Every mind had a unique way of manifesting memory. Katsuo’s reverted to the hallways of his mindspace, a long corridor of memories hidden behind paper dividers. Tonbo even heard muffled conversation behind a number of them, though they were incomprehensible and even when he focused he couldn’t make out individual words.

He returned to the task at hand.

Most memories were laid out as they should be, indicated on the scroll; Tonbo met his first barrier on the day after the coup. The hallway— the wooden floors, the paper dividers, absolutely nothing on the walls— was now recognizable as belonging to a house from the Nakamatsu compound. A childhood home, perhaps. Tonbo knew better than to fall for it.

His breath was deep and slow. It wasn’t a false memory, but separating himself from Katsuo was growing more difficult the further he delved into the hidden memories. This barrier had an oak tree on it, stretching over a still pond with pale green hills rolling in the background. A better thought. Safer. He channeled chakra into the wooden frame and slid it open.

Why would this memory be sealed away? Back in Katsuo’s body, cocooned in his sensations, there was pain but not any worse than the other memories. His vision was swimming from a blow to the head.

Fingers, at his mouth. His jaw was slack in a dazed haze. A salty, tangy taste at his tongue, then a jabbing pain at the base of it that made him retch and dry-heave.

Laughter. An index finger pushing his lips up from his teeth and pressing the sharp tips of his canines.

It was pain for the sake of pain. Tonbo moved on.

The next seal was the most heavily decorated, swirling branches of pink blossoms covering every inch. Once again, his breathing was impossibly slow and deep, like he’d been meditating for an hour. It made his limbs feel simultaneously weightless and heavy, disconnected from his body and too much effort to move.

He pulled himself out of the sensation and pushed open the divider.
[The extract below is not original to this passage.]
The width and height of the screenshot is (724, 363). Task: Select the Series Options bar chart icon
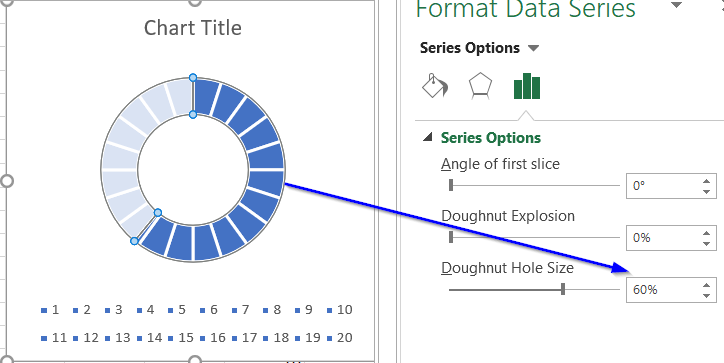(x=526, y=86)
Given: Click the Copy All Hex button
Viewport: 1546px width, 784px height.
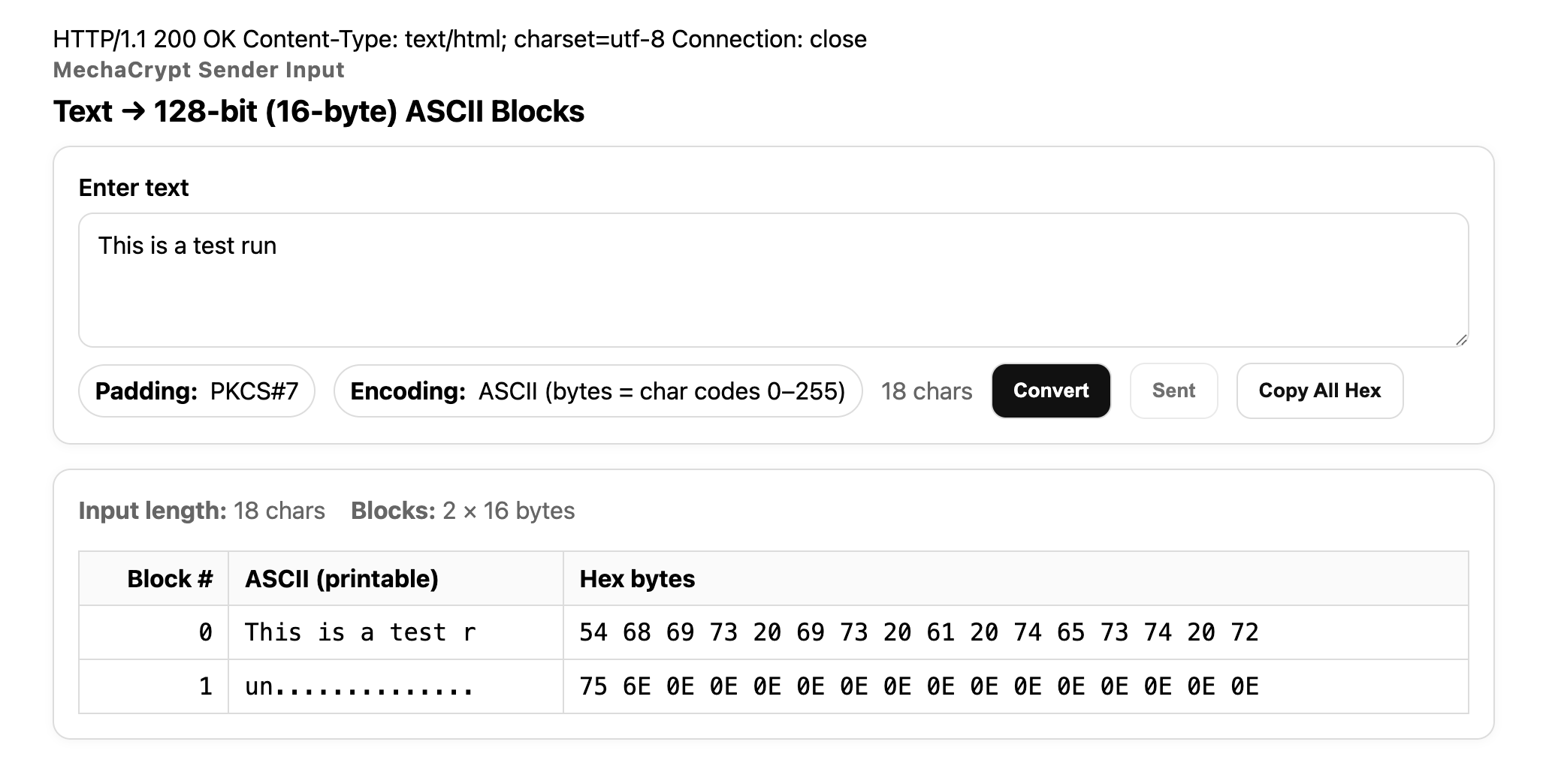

They were chains, but not quite. It was an earth technique that held his wrists behind him. He couldn’t move or pull them away; the wash of chakra filled the small room, revealing only one person in the space with him.

What Tonbo noticed first was the pain. It covered his— Katsuo’s— entire body like fire, a prickling and searing sensation, but he was completely still and silent. The other shinobi, a lanky man with stringy black hair and chakra-masking tattoos, knelt down to touch his belly. Pale green— healing. It hurt. The absence of pain in one area only served to amplify the presence of it everywhere else.

“Aren’t you grateful?” His voice was low and mocking. It made Tonbo’s skin crawl. “Give me a thank you.”

Katsuo shook his head. Even that small motion of defiance was agony, and the medic-nin’s expression morphed from sickly-smooth smugness to wicked delight.

“If you don’t wanna tell me how grateful you are, I’ll make you show me.”

His hand skimmed down Katsuo’s belly, tracing the line of his hipbone and yanking his pants down by the waistband. Katsuo shrieked— he’d been silent because of injury in his throat, raw hoarseness from screaming— trying to kick out in protest, but the medic-nin was faster and had the upper hand; his ankle was caught and forced up, curling him into a painful position and jamming his knee against his chest. The sensation caused agony to spark all the way up his spine, body sore from limited movement and prior torment. The medic-nin gathered both ankles and held them over Katsuo’s chest. Tonbo’s view was blocked by his legs, and he pulled himself out of the physical sensations, but Katsuo’s screaming and begging made it clear enough what was happening.

Tonbo felt sick. He’d been warned about this. He knew it had happened, at some point; the file said as much, even if Inoichi hadn’t. His gut tied itself up in knots, rioting in his skin, a thick and acrid taste building in the back of his throat. He pulled from Katsuo’s mind just in time to avoid throwing up all over his workspace, sobs of shock and disbelief following him in the back of his mind.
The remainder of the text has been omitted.